TASK DIRECTIONS
What lines below include the string "Given"? Pick them out and copy them.

Stored dataset items:
------------------------------------------------

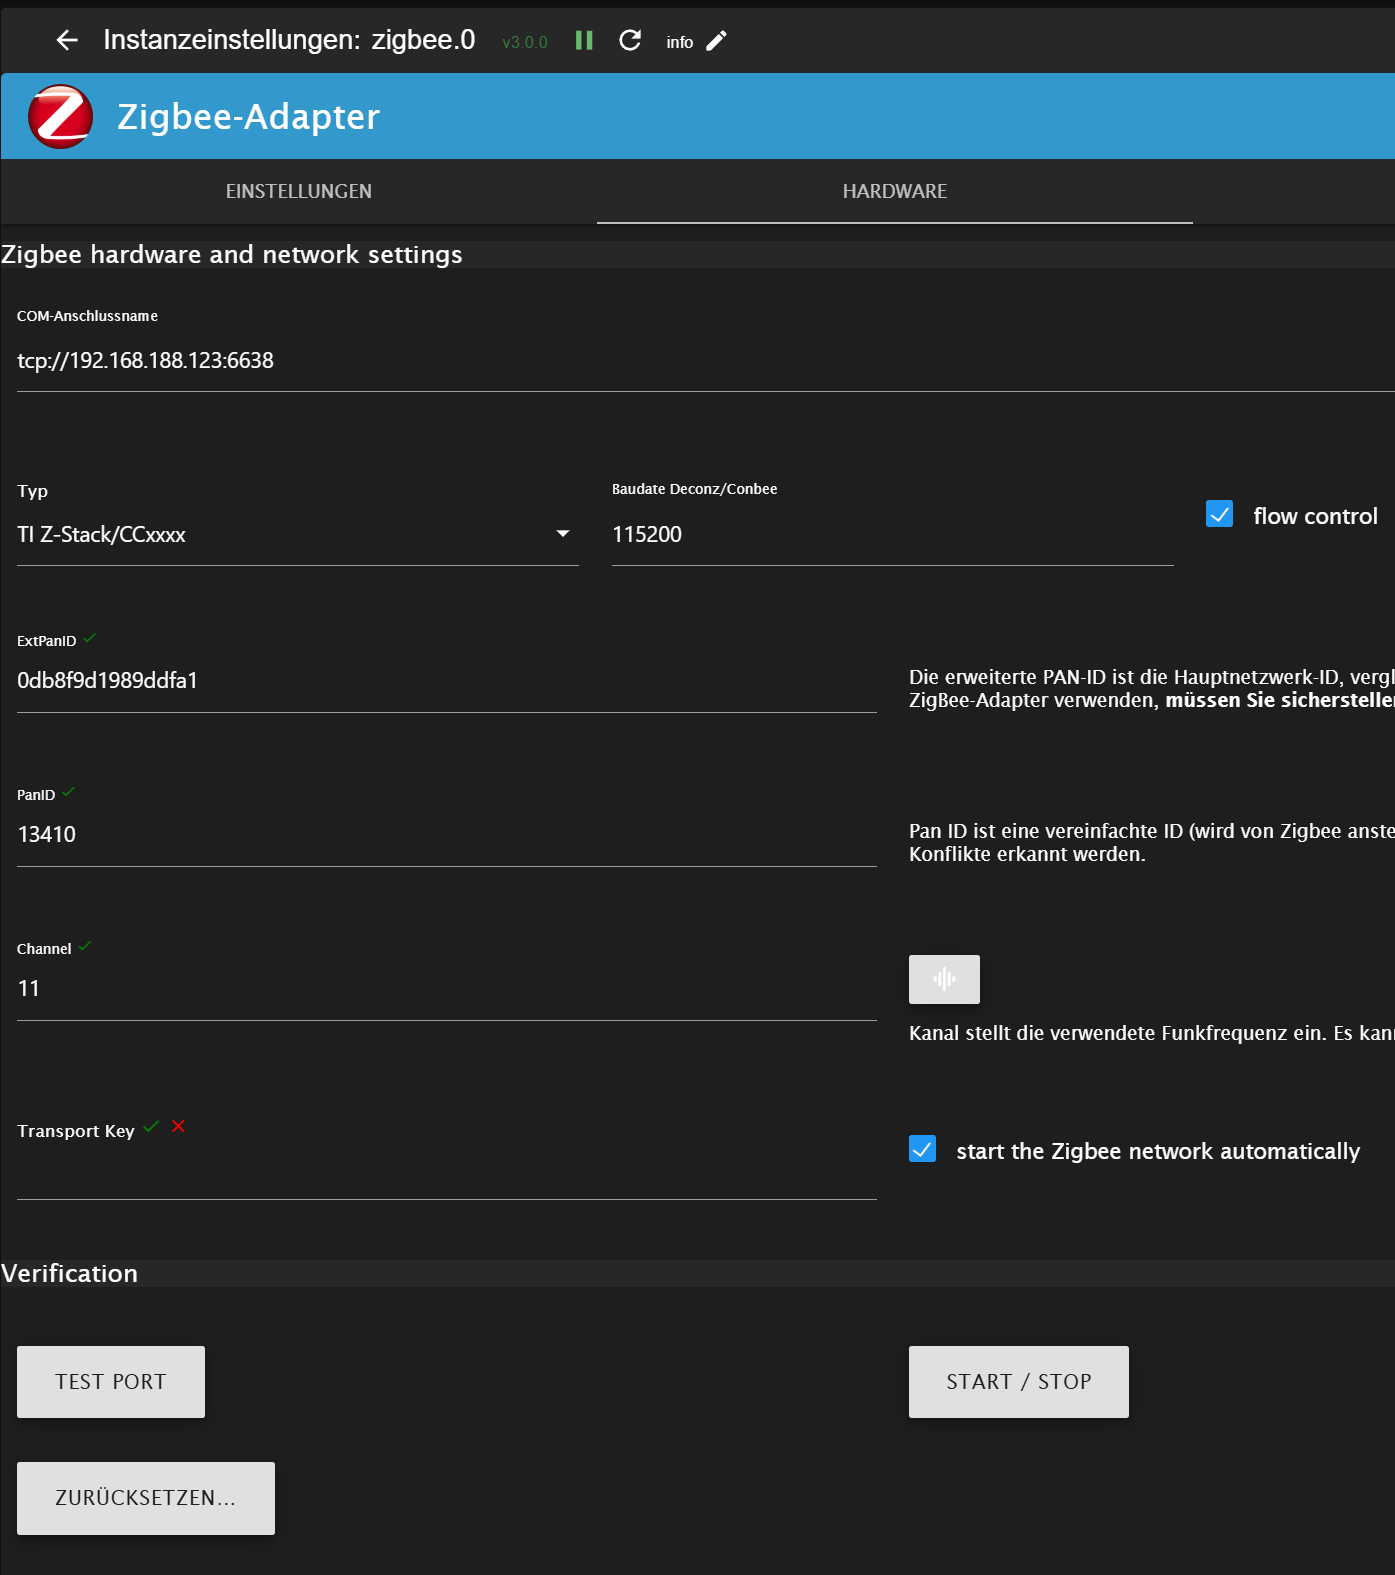This screenshot has height=1575, width=1395.
Task: Pause the zigbee.0 instance
Action: pyautogui.click(x=584, y=40)
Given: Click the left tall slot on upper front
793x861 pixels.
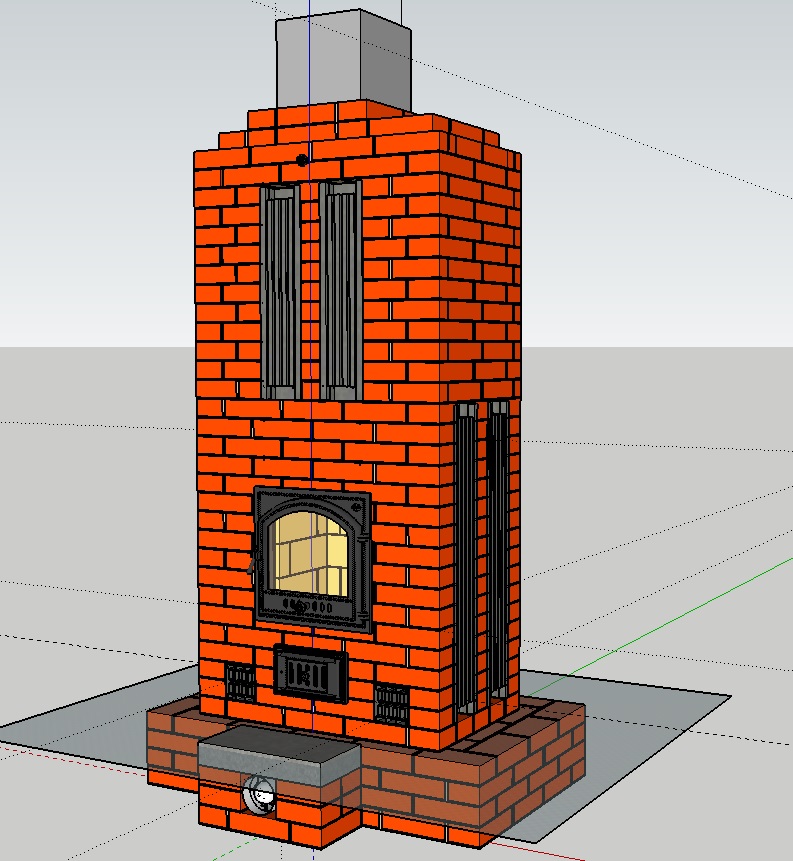Looking at the screenshot, I should point(279,292).
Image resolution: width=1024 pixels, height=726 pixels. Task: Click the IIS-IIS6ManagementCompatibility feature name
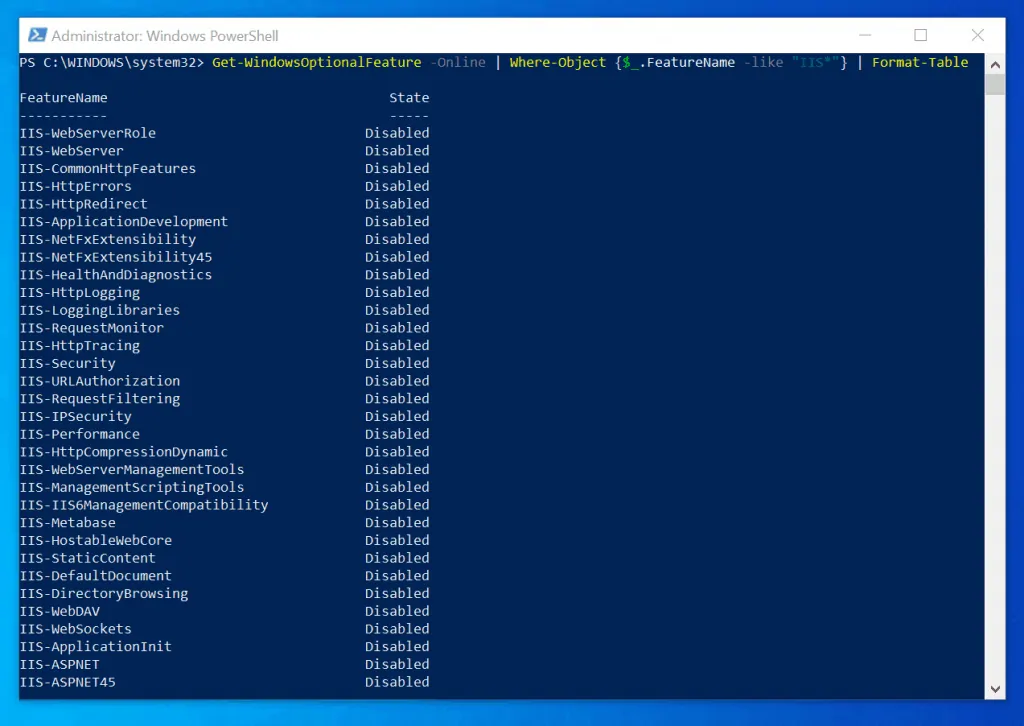[144, 505]
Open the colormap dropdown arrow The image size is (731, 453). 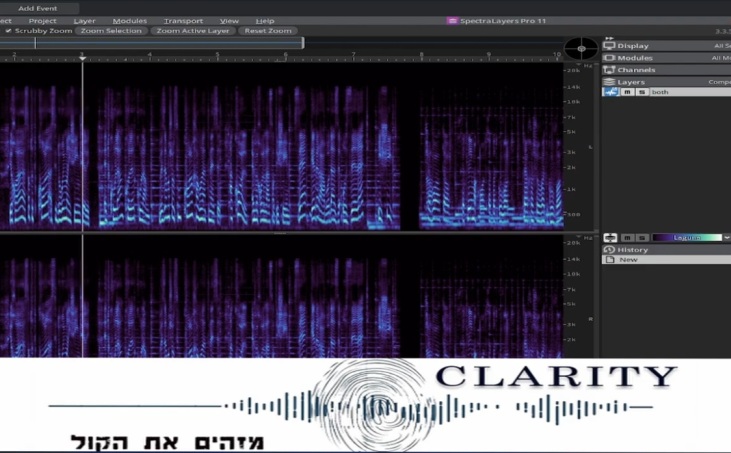pyautogui.click(x=726, y=238)
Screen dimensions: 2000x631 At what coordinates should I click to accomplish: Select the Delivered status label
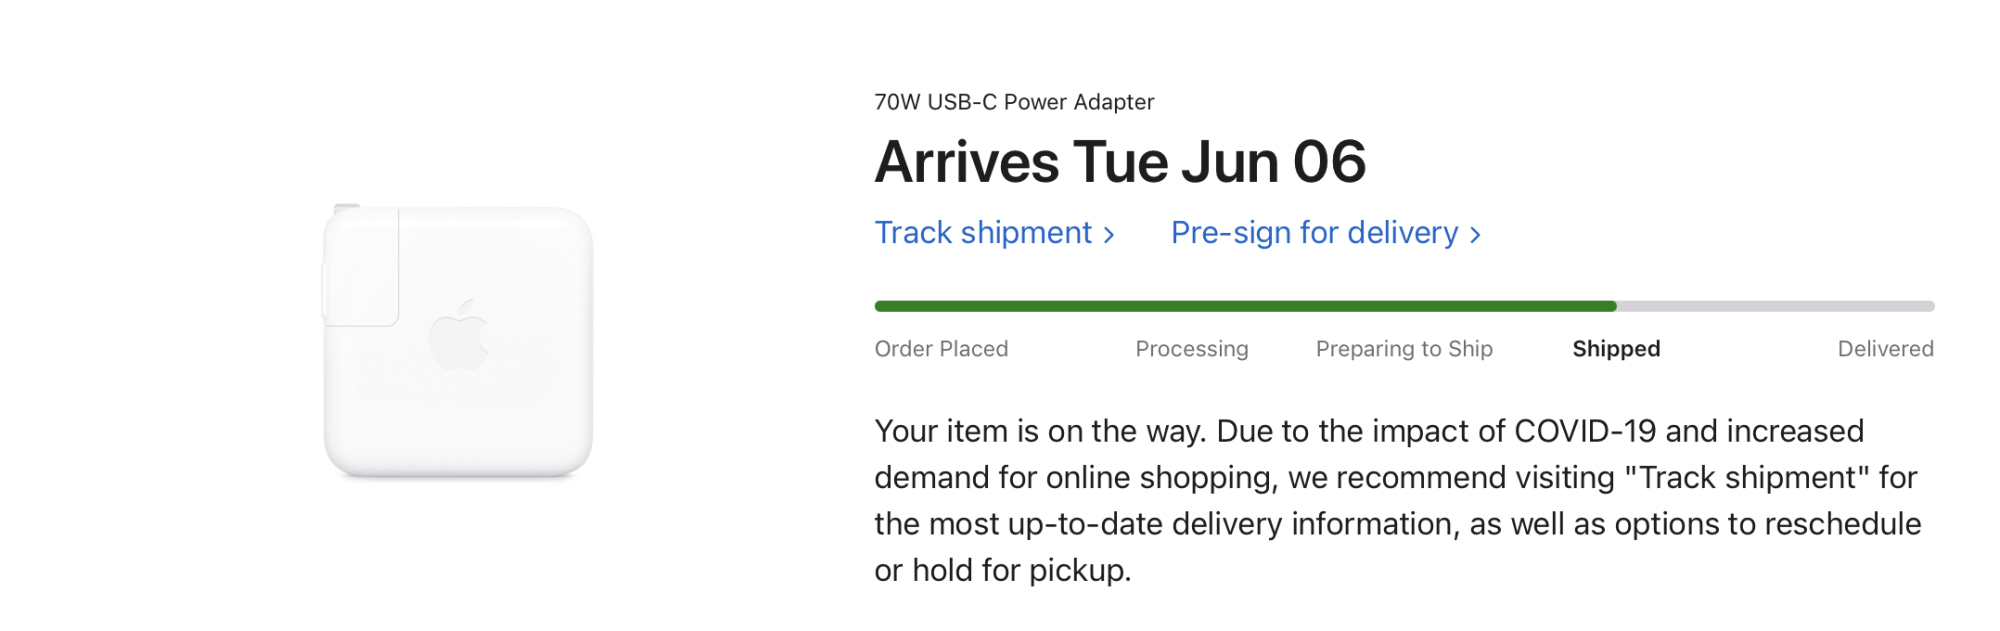coord(1886,349)
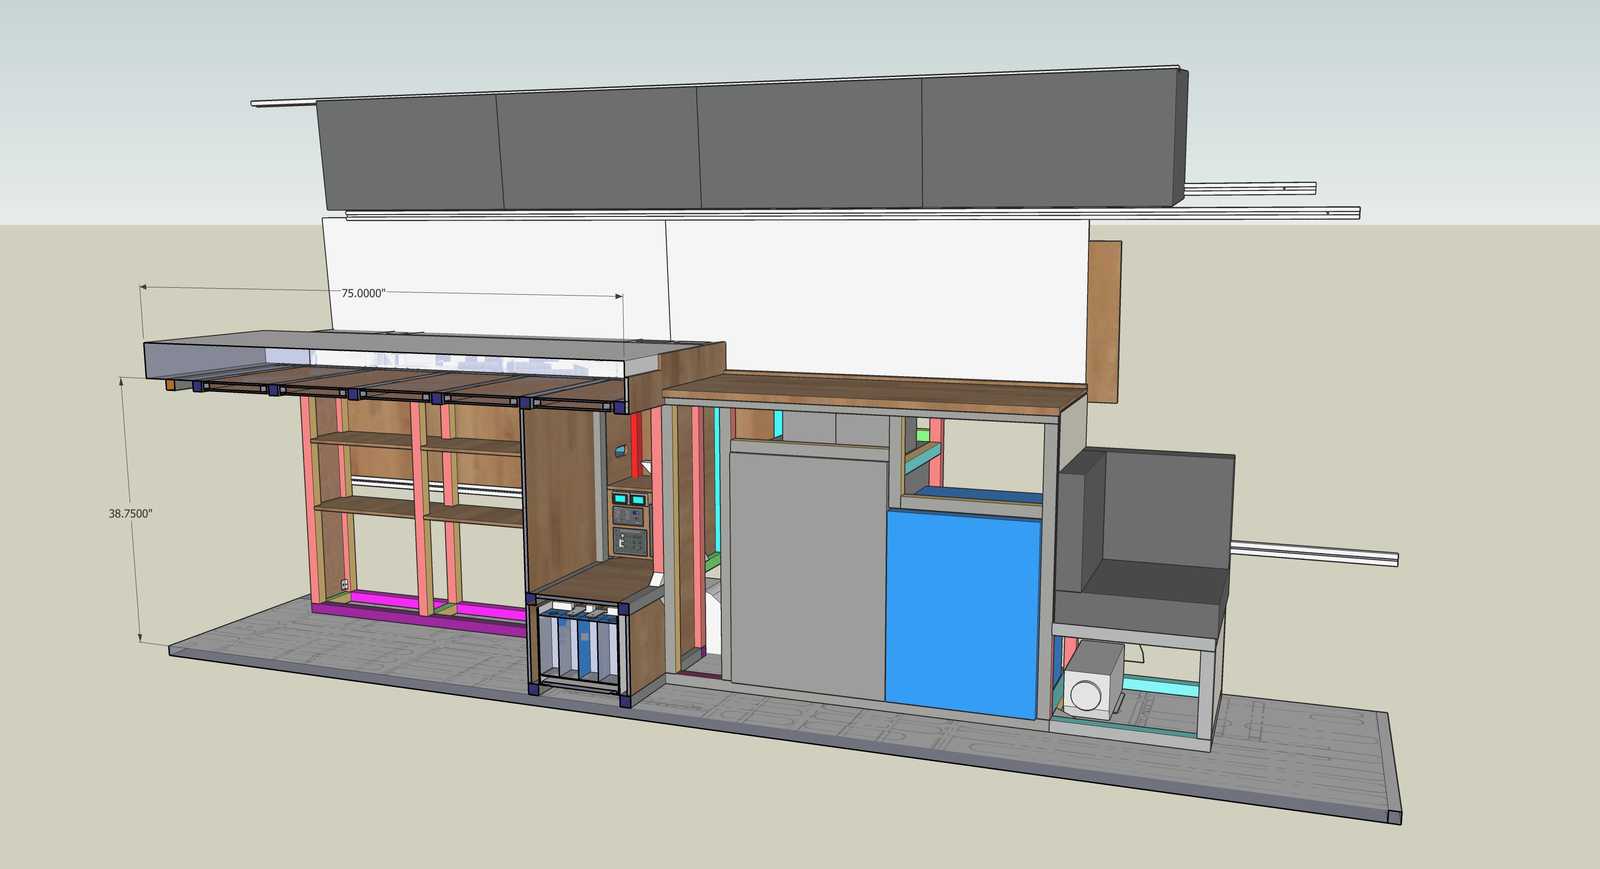Viewport: 1600px width, 869px height.
Task: Click the 75.0000" dimension label
Action: click(363, 293)
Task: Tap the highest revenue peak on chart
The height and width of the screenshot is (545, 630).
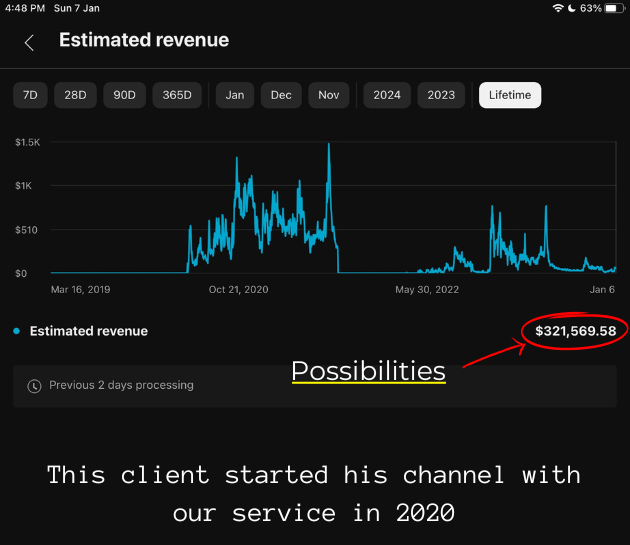Action: point(328,146)
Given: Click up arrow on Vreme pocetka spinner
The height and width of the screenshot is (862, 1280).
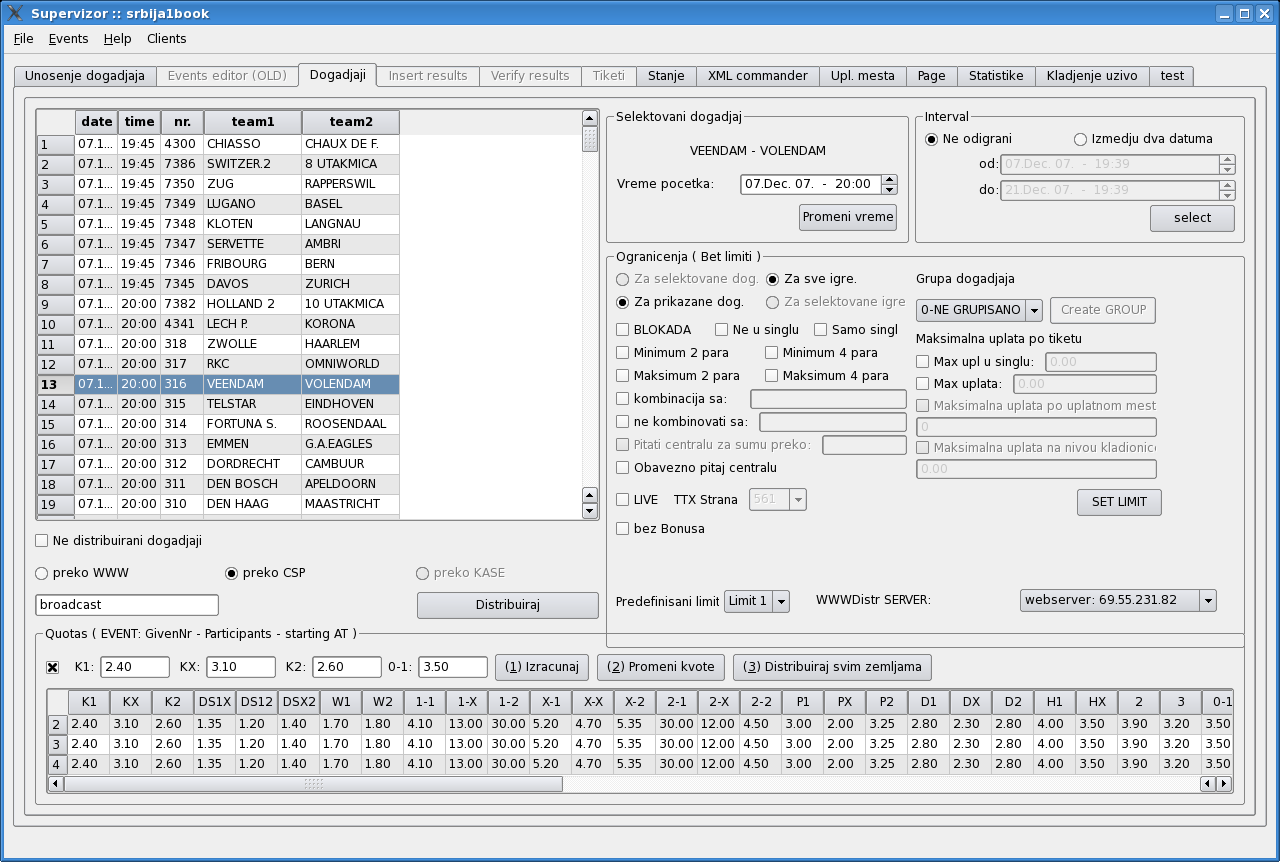Looking at the screenshot, I should pos(890,180).
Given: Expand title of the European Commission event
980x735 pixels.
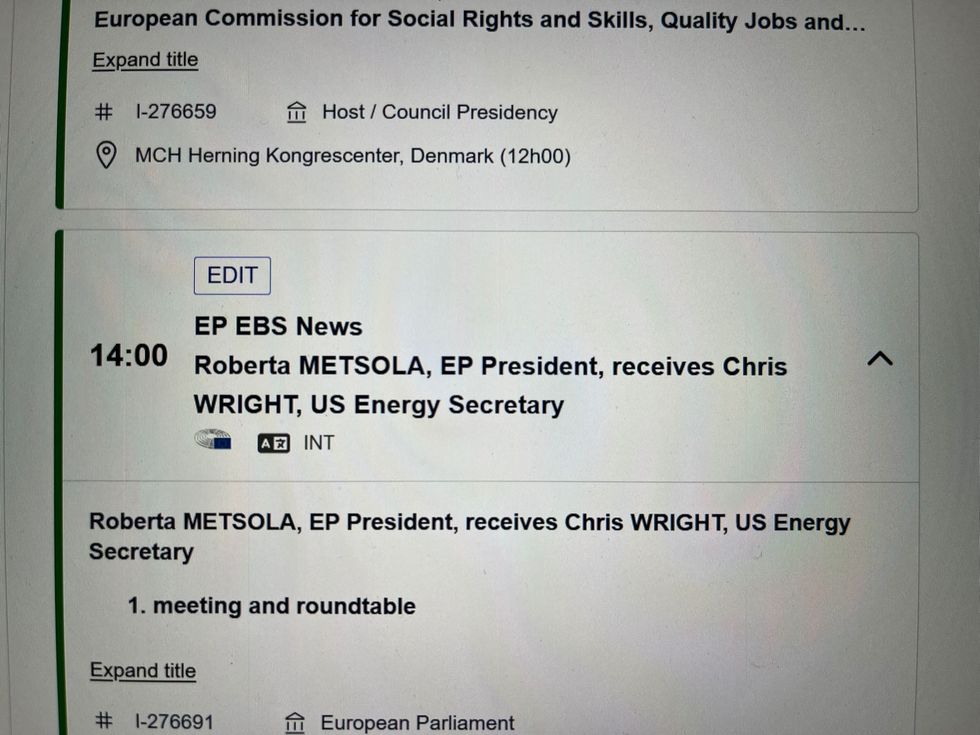Looking at the screenshot, I should tap(145, 60).
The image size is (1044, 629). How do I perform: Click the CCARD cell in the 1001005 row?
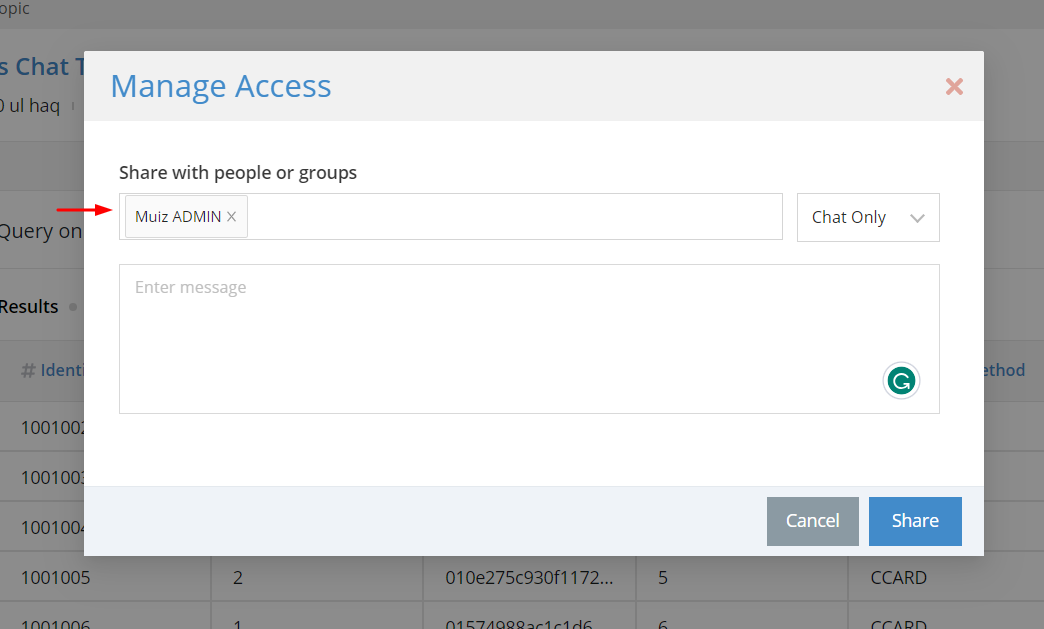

------------------------------------------------

SOLUTION FOR THIS PROBLEM
Given: Click the left tall slot on upper front
Given: Click up arrow on Vreme pocetka spinner
Given: Expand title of the European Commission event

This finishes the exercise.